Data entries:
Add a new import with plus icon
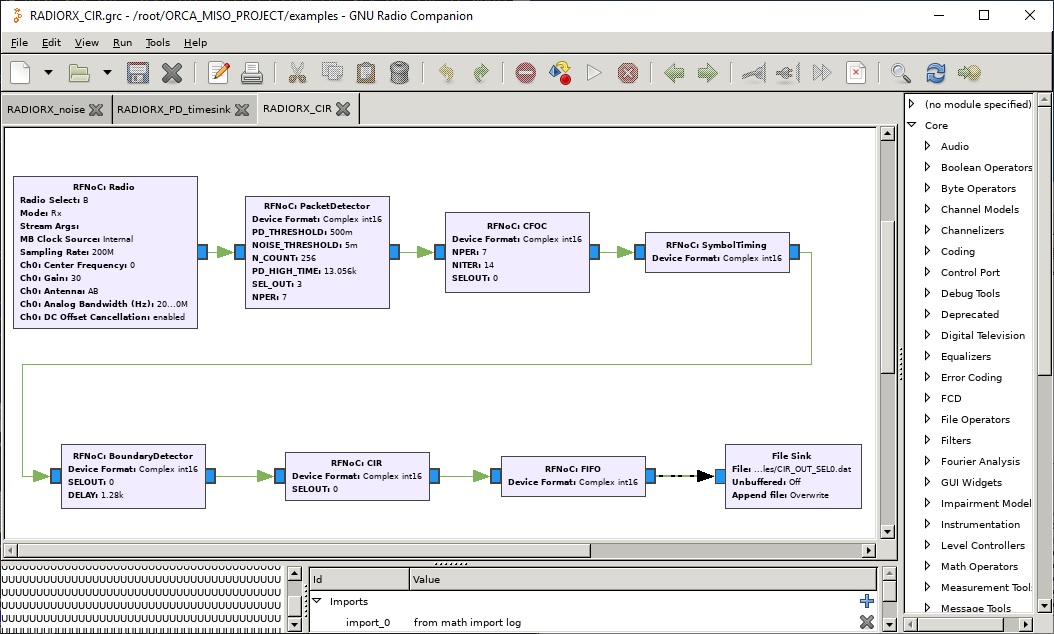Screen dimensions: 1054x634 tap(866, 601)
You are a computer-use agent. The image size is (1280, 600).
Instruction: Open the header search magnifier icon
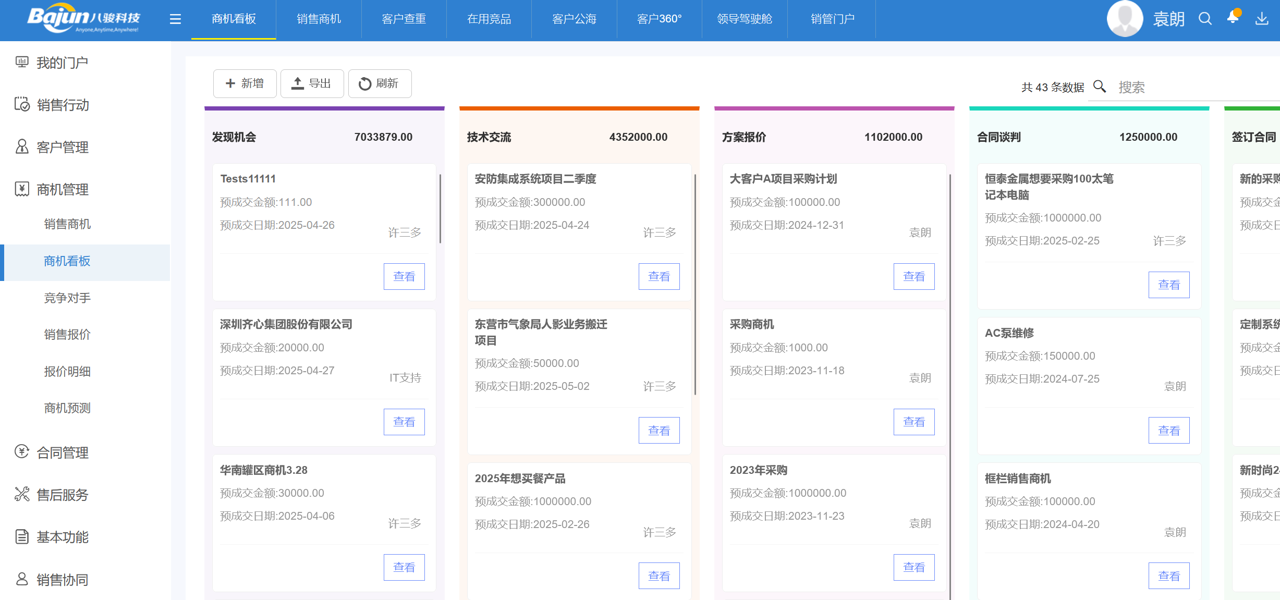[1205, 19]
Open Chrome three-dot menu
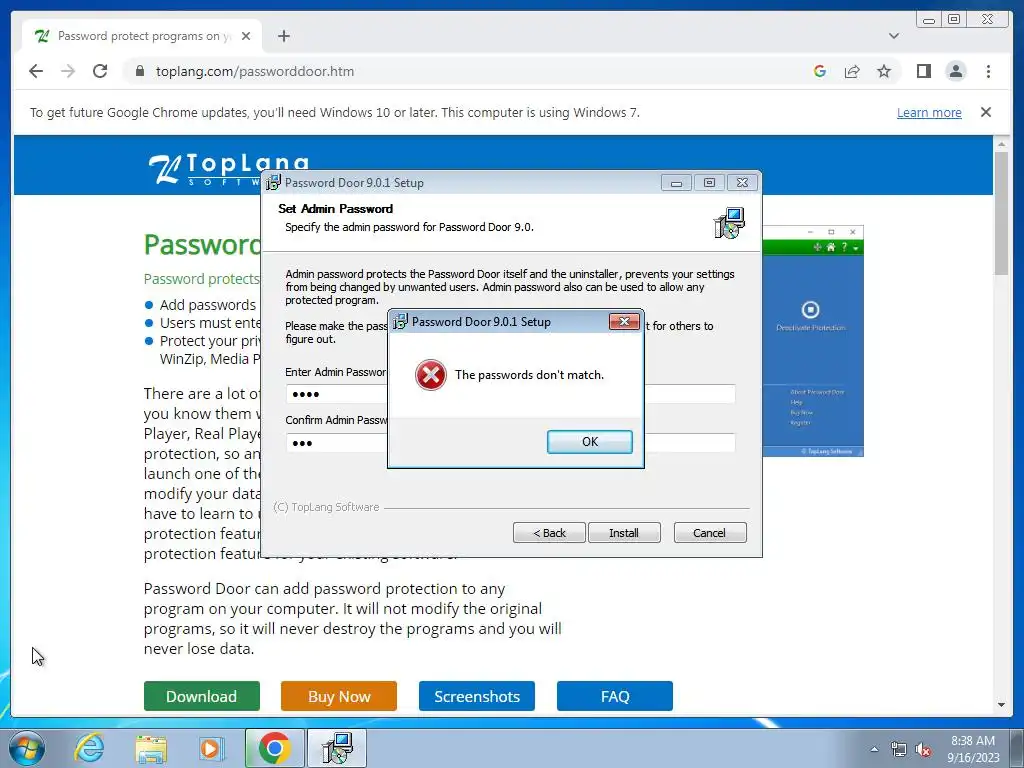This screenshot has width=1024, height=768. 988,71
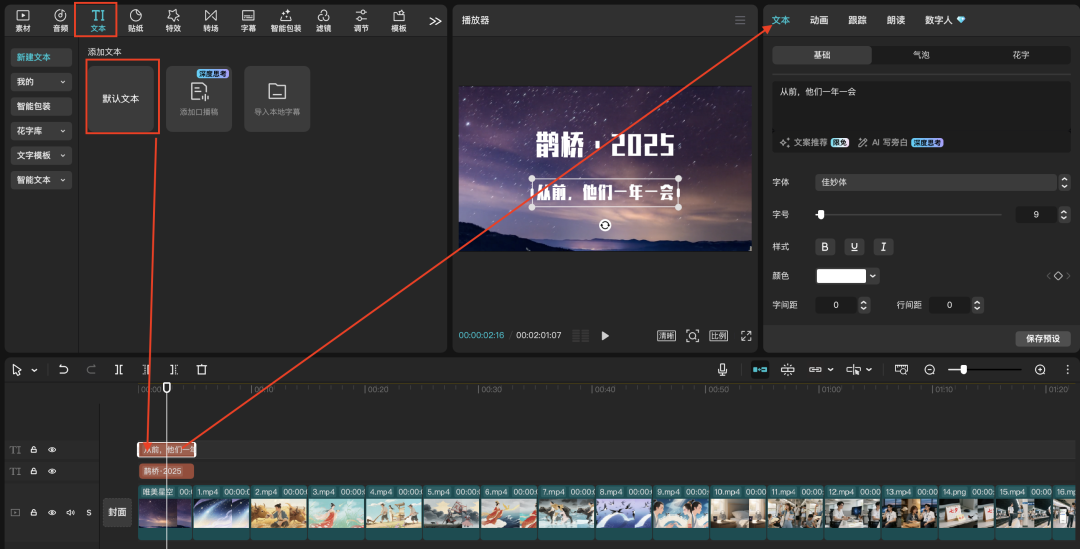Enter fullscreen preview in the player
This screenshot has width=1080, height=549.
(746, 336)
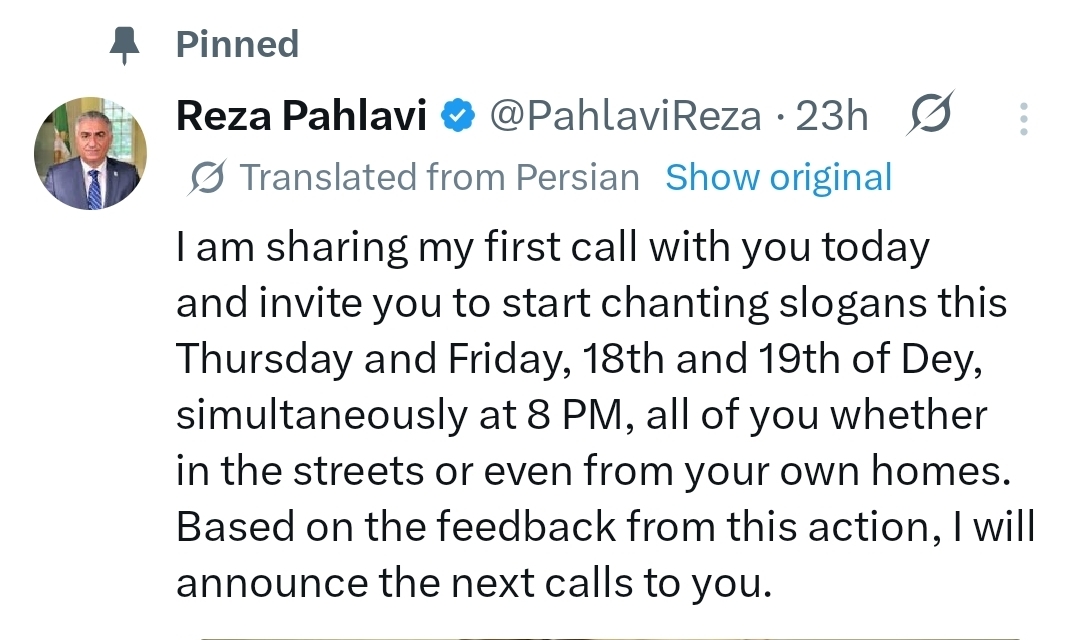Click the "simultaneously at 8 PM" line

(x=400, y=415)
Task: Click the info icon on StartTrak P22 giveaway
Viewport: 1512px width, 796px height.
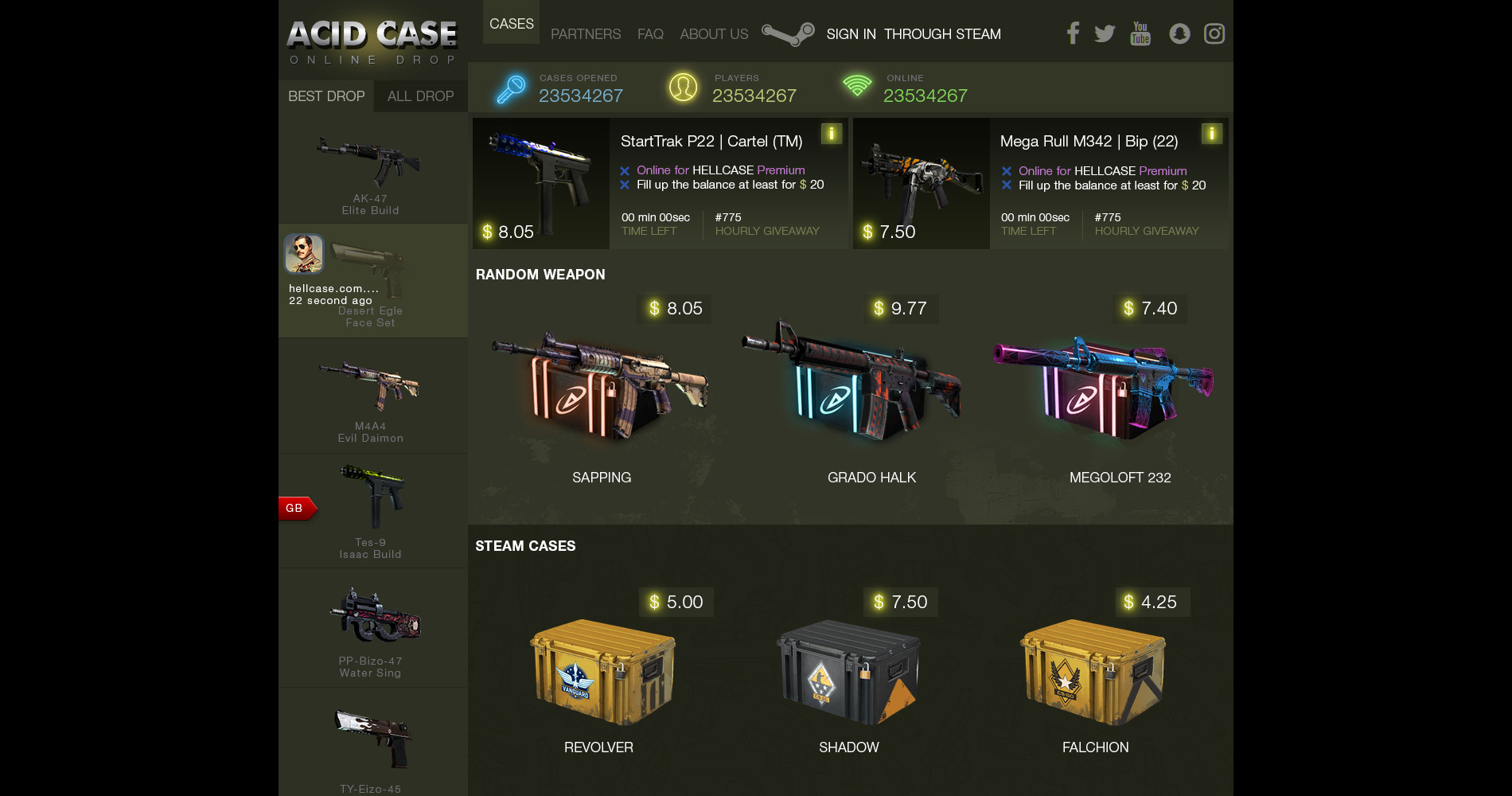Action: (831, 134)
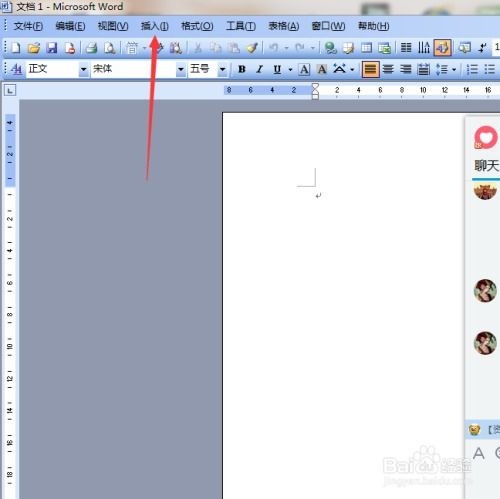Toggle Italic formatting

(259, 69)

PROBLEM TO WORK ON →
Could you repeat all of the entries exactly, without the pictures?

ANSWER TO THIS TASK →
Add a new import with plus icon
Screen dimensions: 1054x634 tap(866, 601)
You are a computer-use agent. The image size is (1280, 600).
Instruction: Open the header search magnifier icon
[1205, 19]
Open Chrome three-dot menu
This screenshot has width=1024, height=768. 988,71
Enter fullscreen preview in the player
This screenshot has width=1080, height=549.
(746, 336)
Click the "simultaneously at 8 PM" line

(x=400, y=415)
Task: Click the info icon on StartTrak P22 giveaway
Viewport: 1512px width, 796px height.
Action: (831, 134)
Toggle Italic formatting

(259, 69)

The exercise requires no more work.